Re: Float comparison

Keith Thompson wrote:
CBFalconer <cbfalconer@xxxxxxxxx> writes:
[...]
True, but we are talking about FP representation (and int
representation), which have other limitations, including maximum
and minimum values. ints don't have a range associated with each
value, the adjacent integer value is always available. Reals don't
have an adjacent value, but rationals do (they are countable). The
FP system is built on rationals, but cannot express the adjacent
rational. Neither the integer nor the FP system can handle the
infinities that exist in arithmetic.

Yes, rationals are countable, but no, they do not have adjacent
values. Given any two rational numbers x and y, the rational number
(x+y)/2 is between them and distinct from both of them. (I'm
referring to mathematical rational numbers here, not to any C
representation of them.)

True.
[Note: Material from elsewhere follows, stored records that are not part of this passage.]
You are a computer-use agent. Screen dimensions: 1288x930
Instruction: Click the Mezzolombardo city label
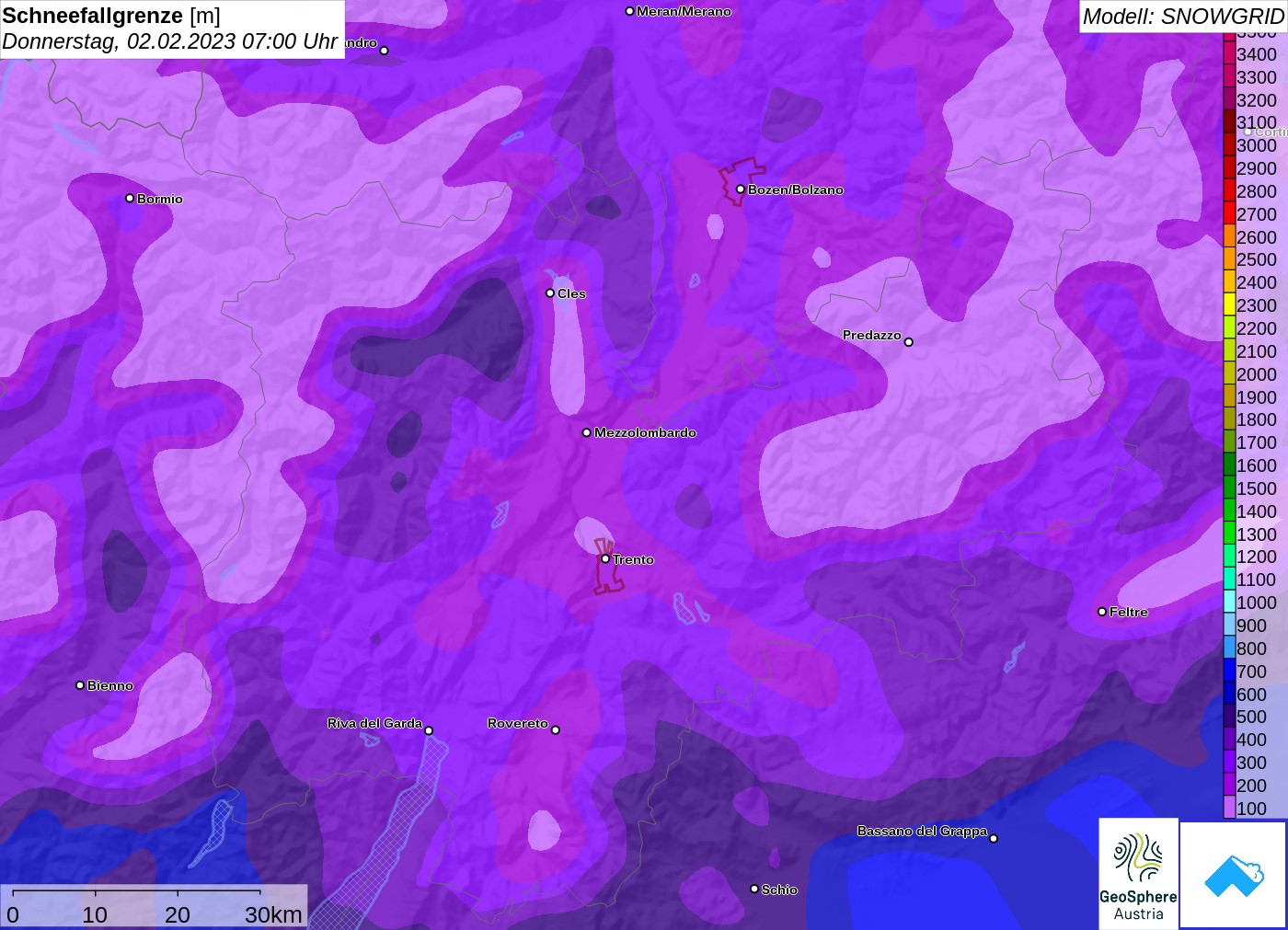pyautogui.click(x=645, y=432)
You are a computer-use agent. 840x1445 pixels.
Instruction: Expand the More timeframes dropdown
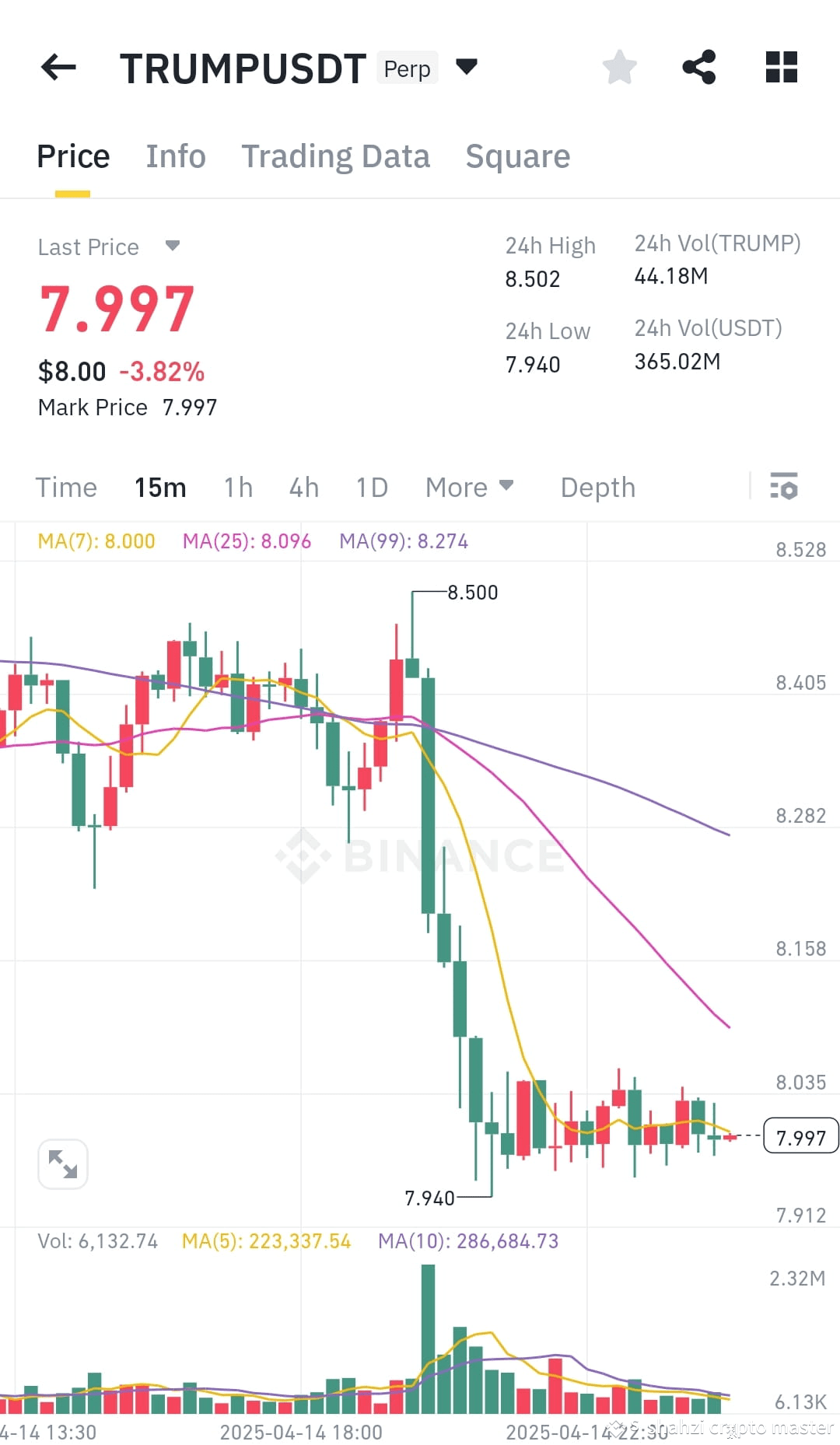tap(470, 488)
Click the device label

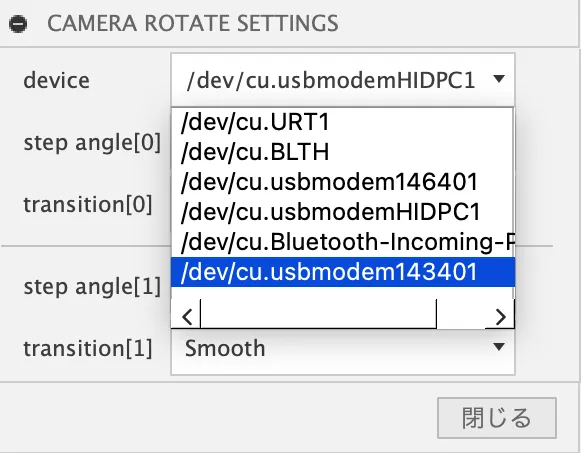pyautogui.click(x=56, y=80)
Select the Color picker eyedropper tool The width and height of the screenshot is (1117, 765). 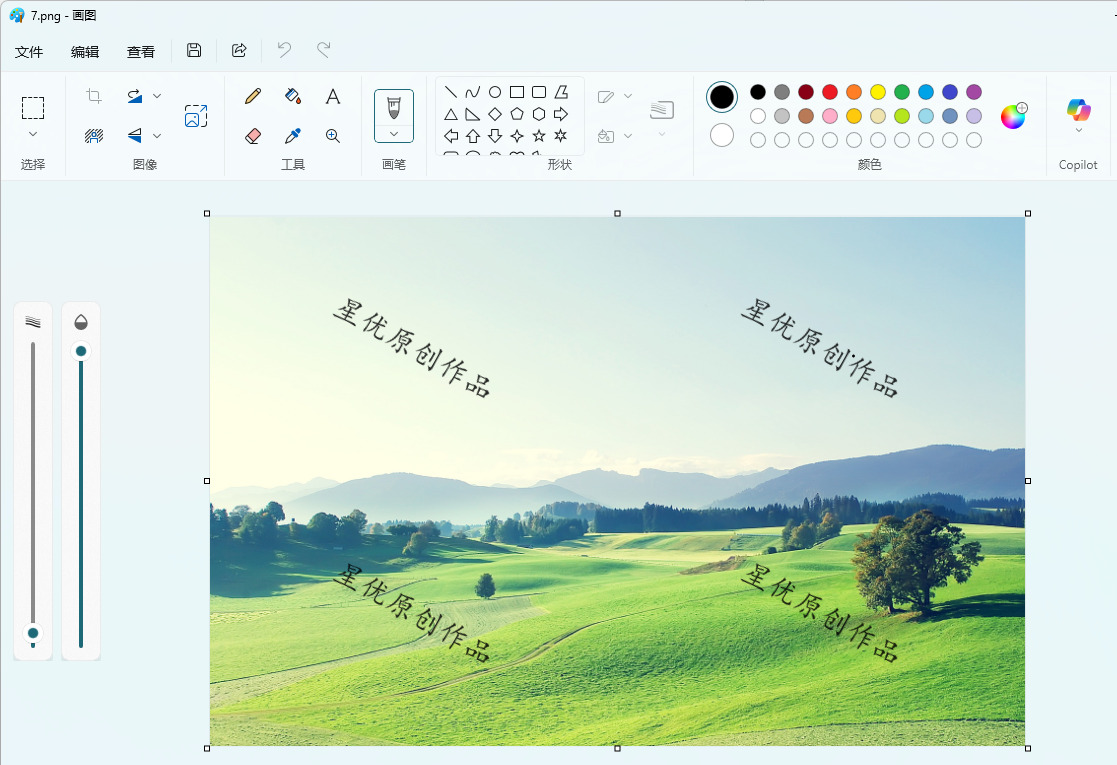click(x=293, y=135)
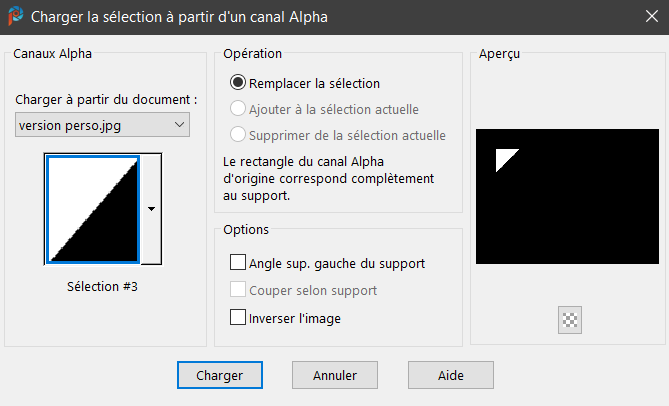Pick Supprimer de la sélection actuelle option
669x406 pixels.
[x=238, y=135]
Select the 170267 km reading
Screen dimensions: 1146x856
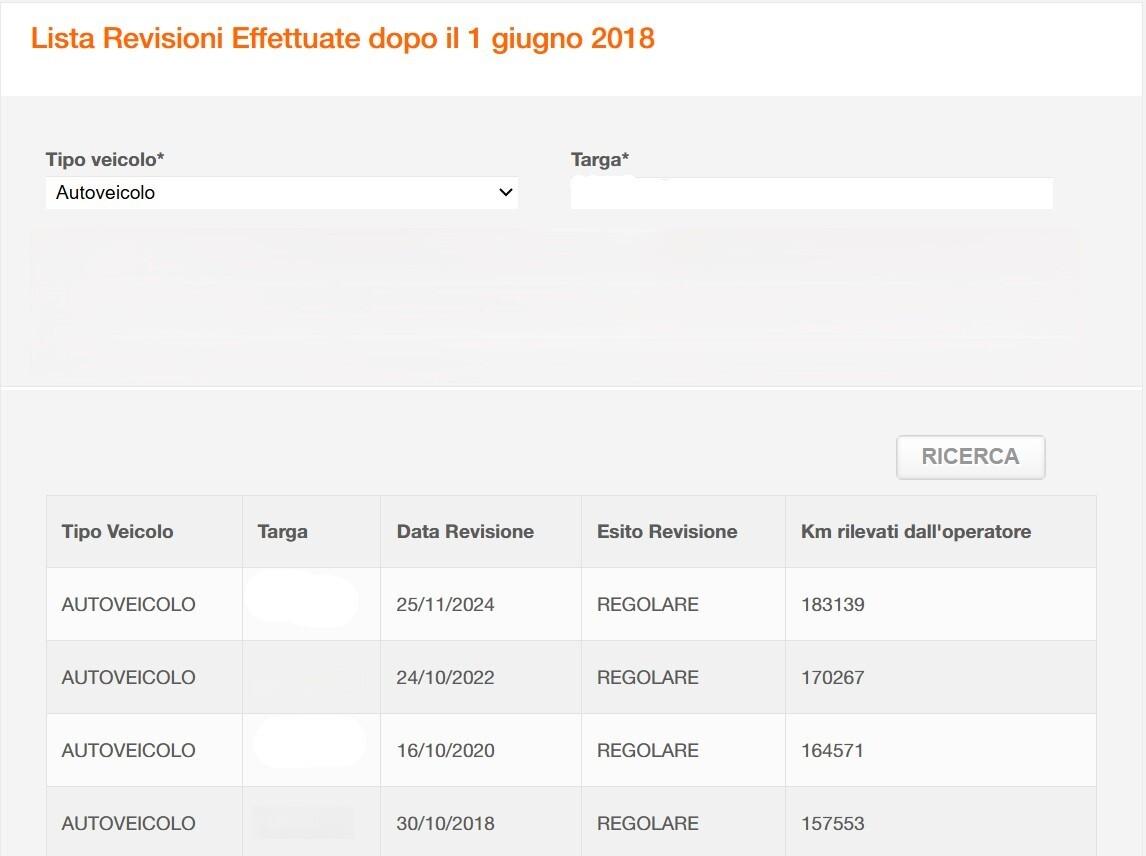pos(832,678)
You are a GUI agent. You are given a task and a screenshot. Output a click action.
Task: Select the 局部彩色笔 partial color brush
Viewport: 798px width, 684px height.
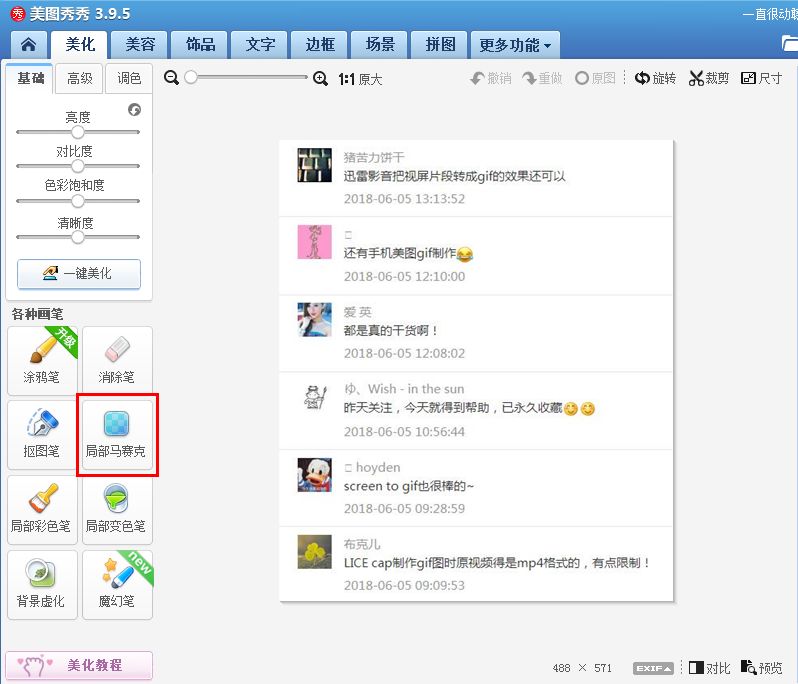coord(42,509)
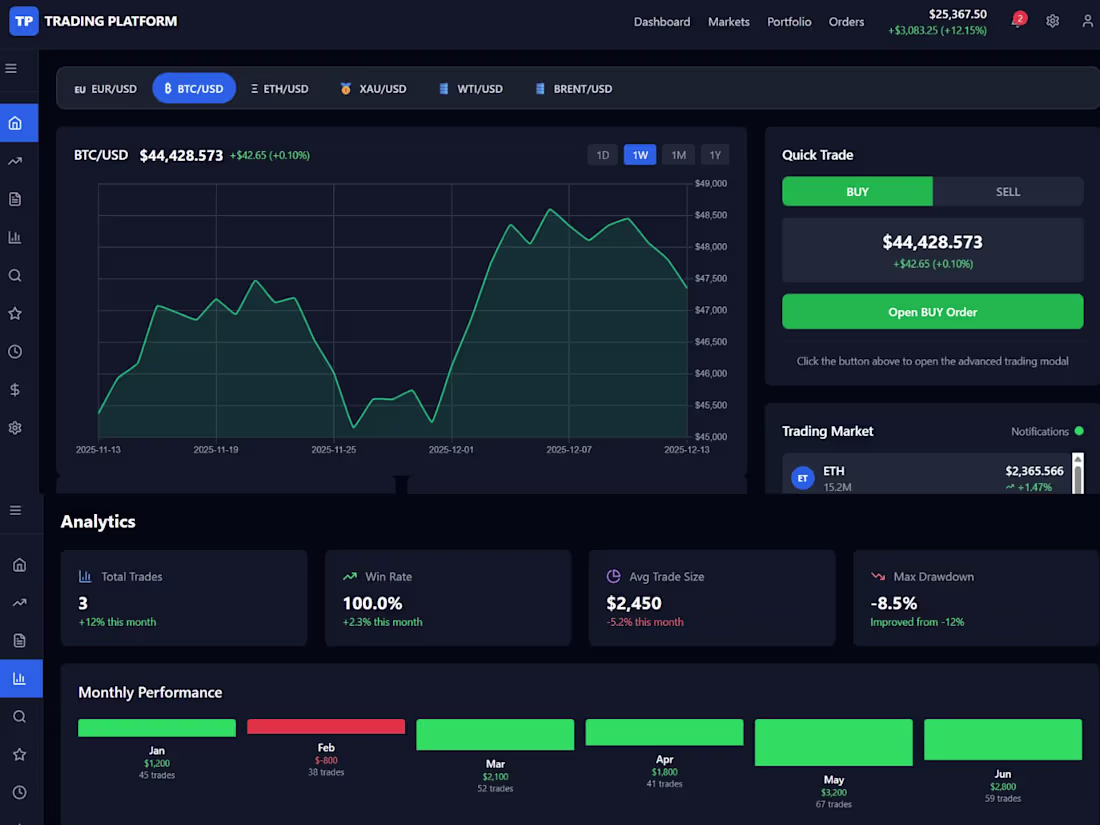The width and height of the screenshot is (1100, 825).
Task: Choose the 1D chart interval
Action: click(602, 155)
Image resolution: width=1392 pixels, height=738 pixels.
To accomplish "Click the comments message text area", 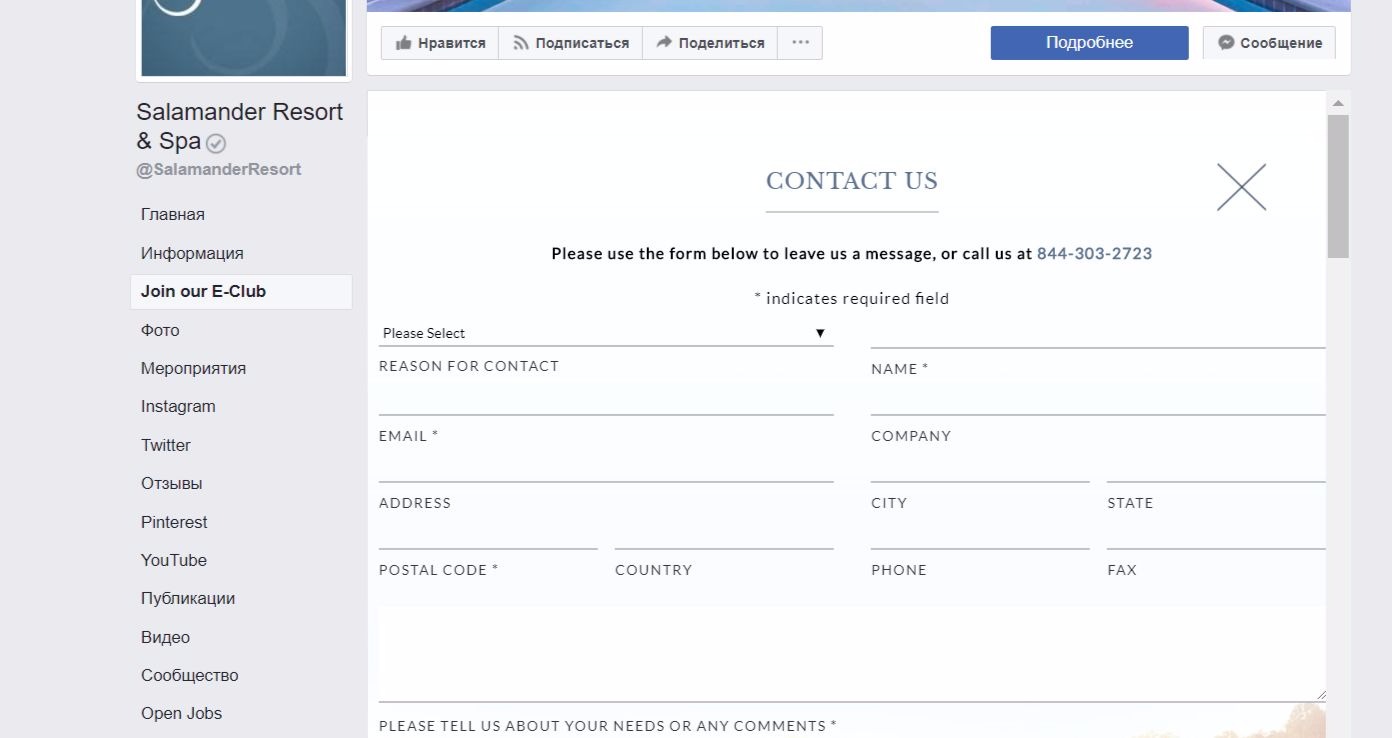I will 852,652.
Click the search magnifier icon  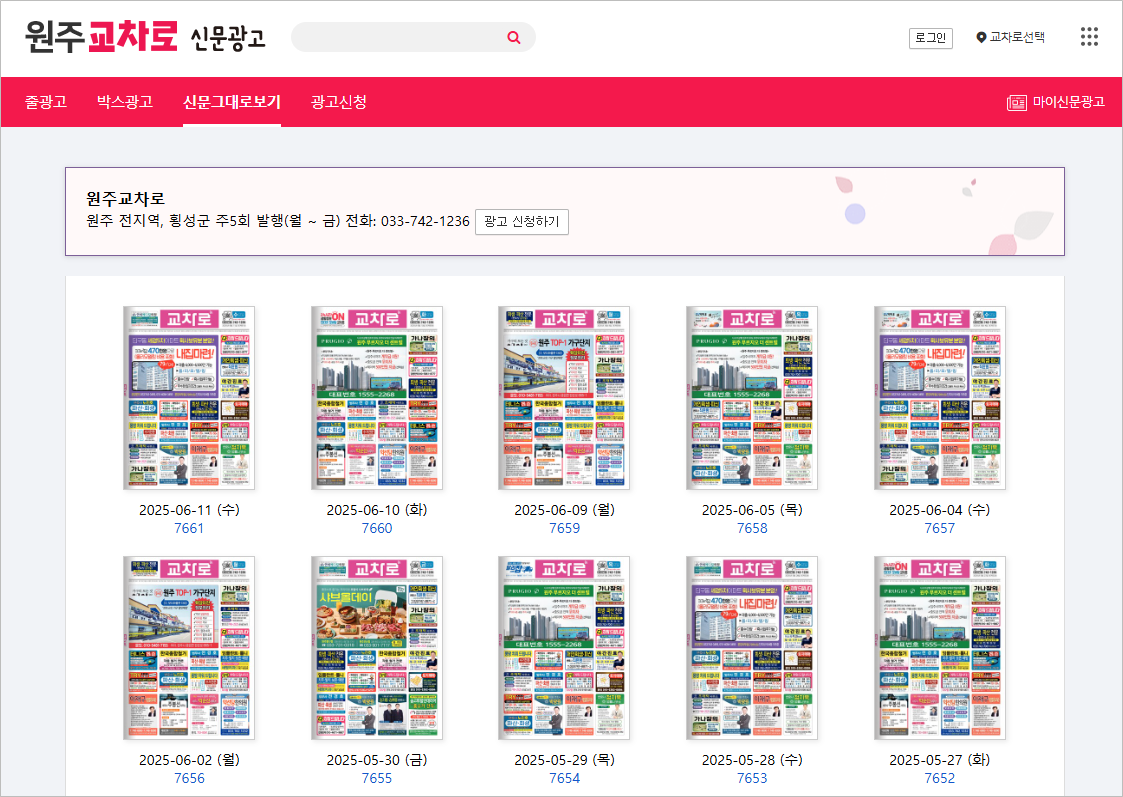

My interchanging of 'countable' and ordering is not valid.


However floating-point types do have adjacent values. For example,
1.0 and 1.0+DBL_EPSILON are adjacent values of type double; there
are no double values between them.

True again. Now all I want is for people to keep that (and the
consequences) in mind.

--
[mail]: Chuck F (cbfalconer at maineline dot net)
[page]: <http://cbfalconer.home.att.net>
Try the download section.


.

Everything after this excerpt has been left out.